Can you duplicate the lines of the records below, from the line holding "Select the 離子濃度7000(ion/cm3) value cell" through the line holding "click(x=1543, y=695)", inclusive? Leave the pictures out of your copy.
-- begin --
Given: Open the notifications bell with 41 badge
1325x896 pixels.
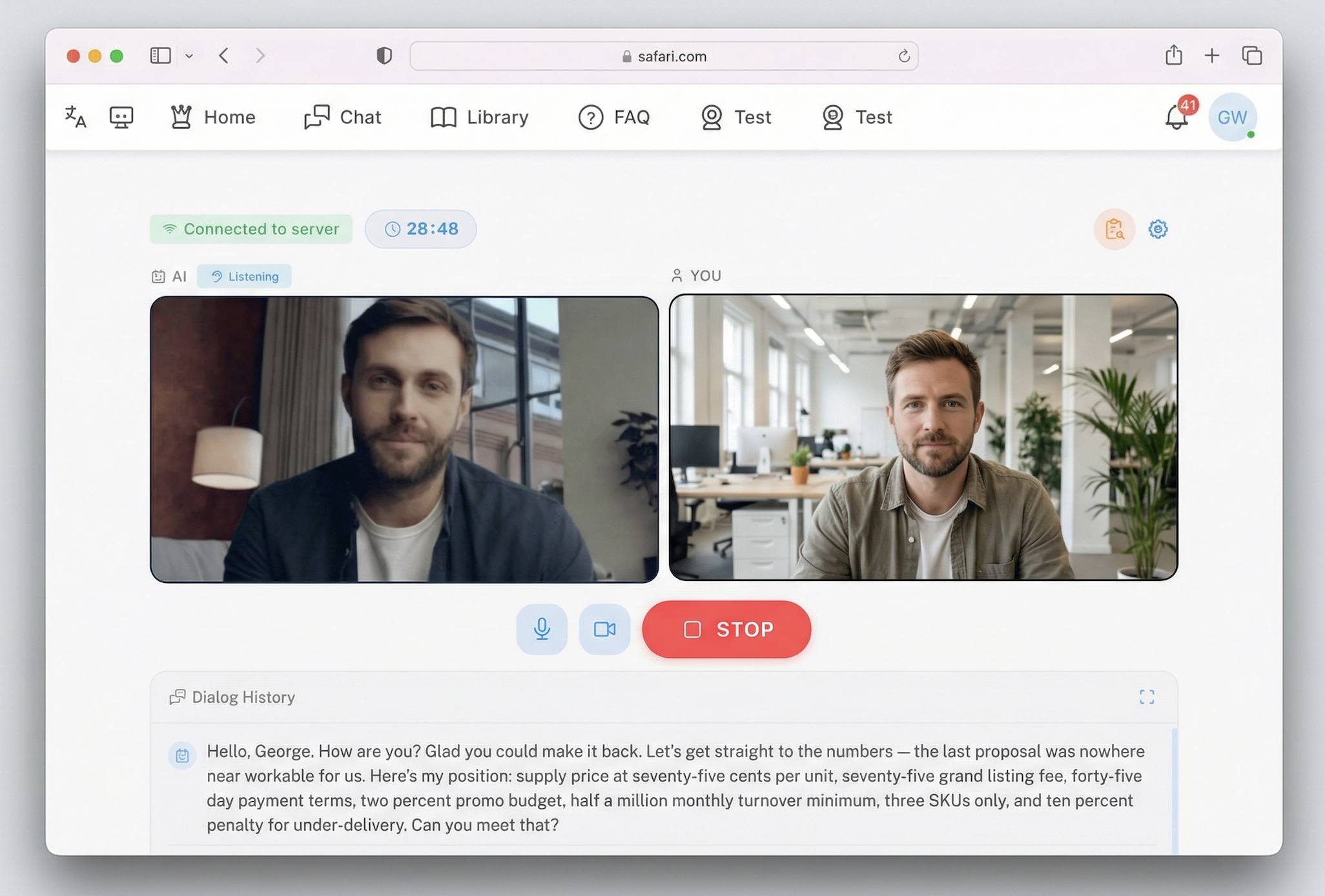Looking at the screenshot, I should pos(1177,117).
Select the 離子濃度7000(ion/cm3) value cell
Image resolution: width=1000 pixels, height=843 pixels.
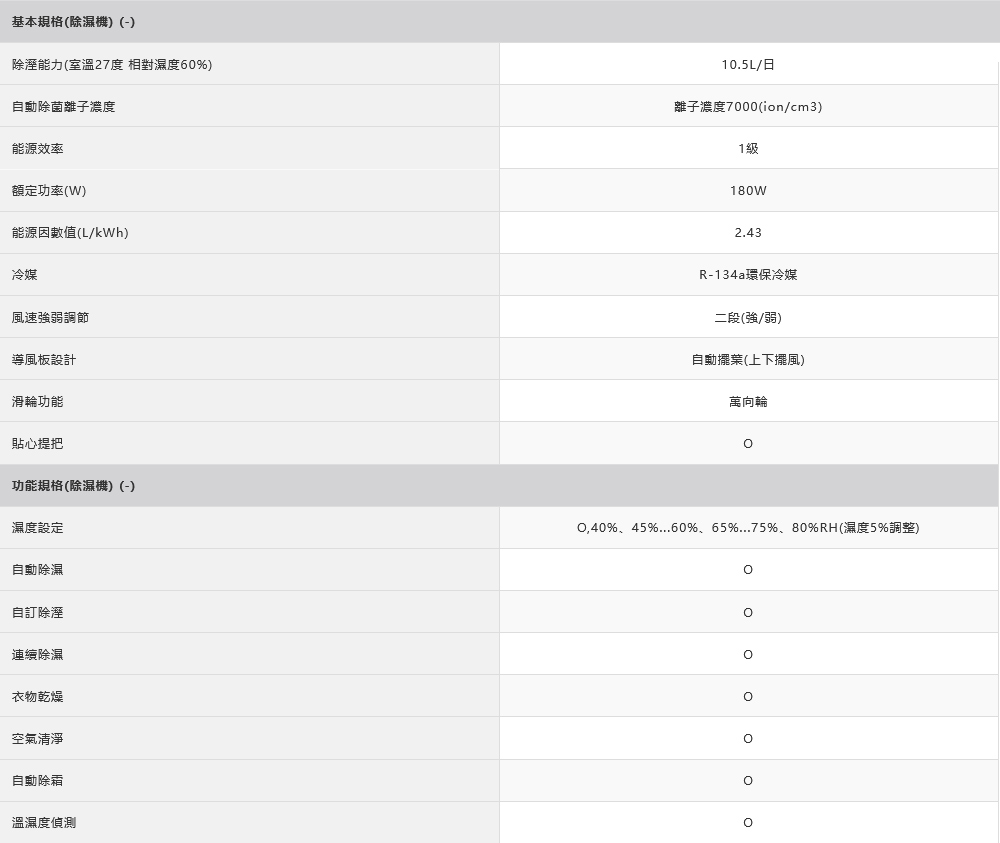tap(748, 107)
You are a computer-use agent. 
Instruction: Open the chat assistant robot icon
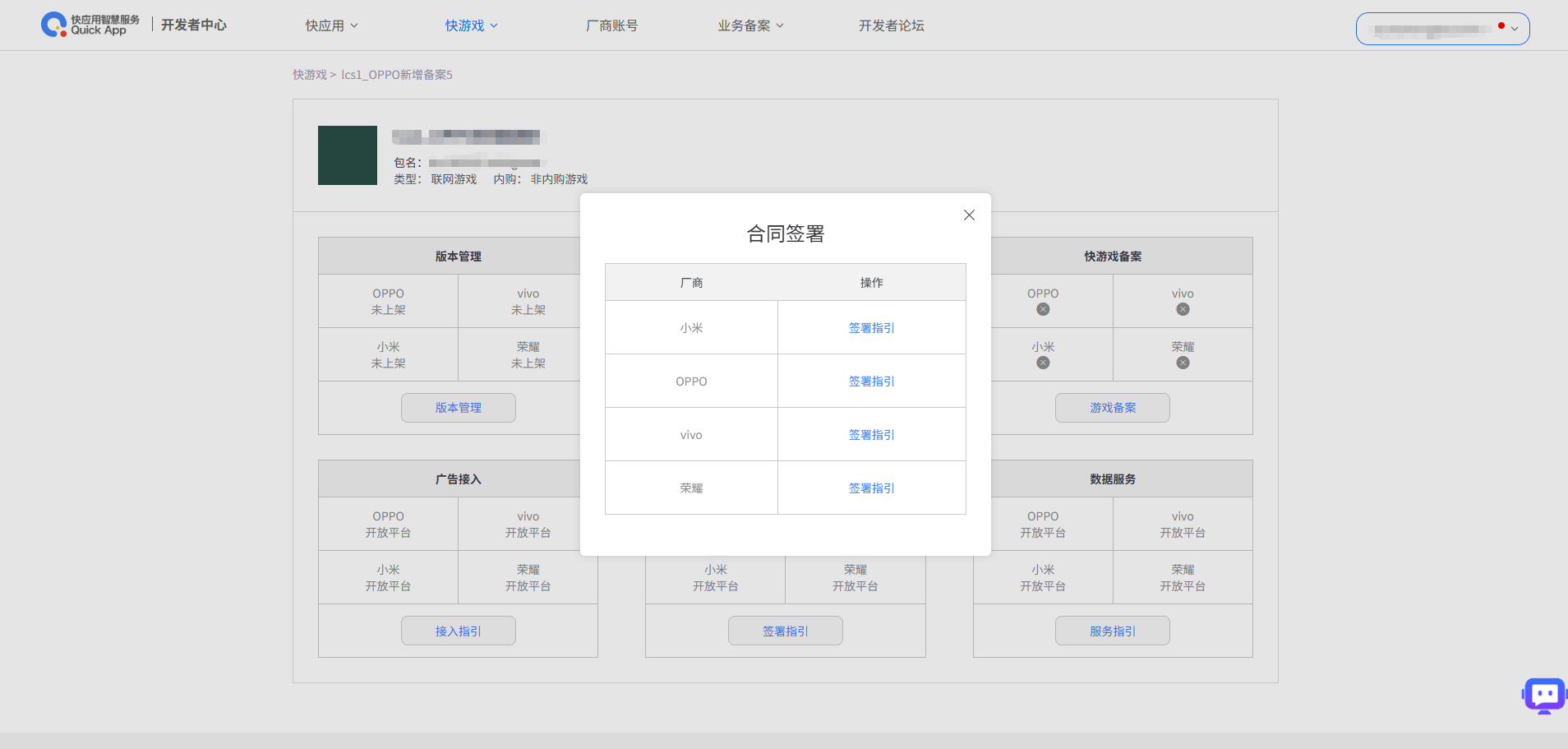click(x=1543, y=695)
-- end --
-- begin --
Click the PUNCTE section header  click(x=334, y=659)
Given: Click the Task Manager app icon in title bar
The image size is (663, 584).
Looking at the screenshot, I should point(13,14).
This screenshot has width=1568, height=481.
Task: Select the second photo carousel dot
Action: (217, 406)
-- end --
CORRECT ANSWER>
Select the 離子濃度7000(ion/cm3) value cell
Image resolution: width=1000 pixels, height=843 pixels.
tap(748, 107)
You are a computer-use agent. 
Instruction: Open the chat assistant robot icon
click(x=1543, y=695)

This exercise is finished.